Print every record below exactly as it stands.

---*---

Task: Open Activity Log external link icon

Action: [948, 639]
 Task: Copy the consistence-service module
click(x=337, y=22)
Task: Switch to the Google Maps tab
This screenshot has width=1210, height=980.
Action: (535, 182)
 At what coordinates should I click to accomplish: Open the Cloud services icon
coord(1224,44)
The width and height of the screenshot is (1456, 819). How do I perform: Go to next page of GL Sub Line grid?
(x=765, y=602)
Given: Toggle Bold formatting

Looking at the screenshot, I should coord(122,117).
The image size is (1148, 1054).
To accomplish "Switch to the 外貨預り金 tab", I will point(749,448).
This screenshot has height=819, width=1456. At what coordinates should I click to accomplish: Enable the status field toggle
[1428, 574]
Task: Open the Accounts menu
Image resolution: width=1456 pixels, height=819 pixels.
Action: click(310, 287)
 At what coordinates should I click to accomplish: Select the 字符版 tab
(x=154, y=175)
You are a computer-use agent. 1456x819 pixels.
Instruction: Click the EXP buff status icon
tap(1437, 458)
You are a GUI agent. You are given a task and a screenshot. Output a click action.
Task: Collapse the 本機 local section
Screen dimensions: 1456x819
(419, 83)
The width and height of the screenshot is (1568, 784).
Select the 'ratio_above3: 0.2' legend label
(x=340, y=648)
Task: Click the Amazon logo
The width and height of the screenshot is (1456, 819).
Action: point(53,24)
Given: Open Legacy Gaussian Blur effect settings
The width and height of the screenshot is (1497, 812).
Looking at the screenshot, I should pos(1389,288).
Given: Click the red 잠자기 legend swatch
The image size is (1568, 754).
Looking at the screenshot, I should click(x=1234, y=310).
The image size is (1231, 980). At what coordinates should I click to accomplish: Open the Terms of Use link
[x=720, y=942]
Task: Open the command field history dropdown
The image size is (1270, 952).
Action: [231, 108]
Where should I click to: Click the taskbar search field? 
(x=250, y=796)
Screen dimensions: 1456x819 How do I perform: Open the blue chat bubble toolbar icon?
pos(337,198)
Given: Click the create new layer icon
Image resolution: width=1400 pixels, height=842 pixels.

---*---

__SOLUTION TO THIS TASK__:
Task: Open Activity Log external link icon

Action: [948, 639]
 Task: Copy the consistence-service module
click(x=337, y=22)
Task: Switch to the Google Maps tab
This screenshot has width=1210, height=980.
Action: (535, 182)
 At what coordinates should I click to accomplish: Open the Cloud services icon
coord(1224,44)
The width and height of the screenshot is (1456, 819). How do I perform: Go to next page of GL Sub Line grid?
(x=765, y=602)
Given: Toggle Bold formatting

Looking at the screenshot, I should coord(122,117).
The image size is (1148, 1054).
To accomplish "Switch to the 外貨預り金 tab", I will point(749,448).
This screenshot has height=819, width=1456. At what coordinates should I click to accomplish: Enable the status field toggle
[1428, 574]
Task: Open the Accounts menu
Image resolution: width=1456 pixels, height=819 pixels.
Action: click(310, 287)
 At what coordinates should I click to accomplish: Select the 字符版 tab
(x=154, y=175)
You are a computer-use agent. 1456x819 pixels.
Instruction: Click the EXP buff status icon
tap(1437, 458)
You are a GUI agent. You are given a task and a screenshot. Output a click action.
Task: Collapse the 本機 local section
Screen dimensions: 1456x819
(419, 83)
The width and height of the screenshot is (1568, 784).
Select the 'ratio_above3: 0.2' legend label
(x=340, y=648)
Task: Click the Amazon logo
The width and height of the screenshot is (1456, 819).
Action: point(53,24)
Given: Open Legacy Gaussian Blur effect settings
The width and height of the screenshot is (1497, 812).
Looking at the screenshot, I should pos(1389,288).
Given: Click the red 잠자기 legend swatch
The image size is (1568, 754).
Looking at the screenshot, I should click(x=1234, y=310).
The image size is (1231, 980). At what coordinates should I click to accomplish: Open the Terms of Use link
[x=720, y=942]
Task: Open the command field history dropdown
The image size is (1270, 952).
Action: [231, 108]
Where should I click to: Click the taskbar search field? 
(x=250, y=796)
Screen dimensions: 1456x819 How do I perform: Open the blue chat bubble toolbar icon?
pos(337,198)
Given: Click the create new layer icon
Image resolution: width=1400 pixels, height=842 pixels.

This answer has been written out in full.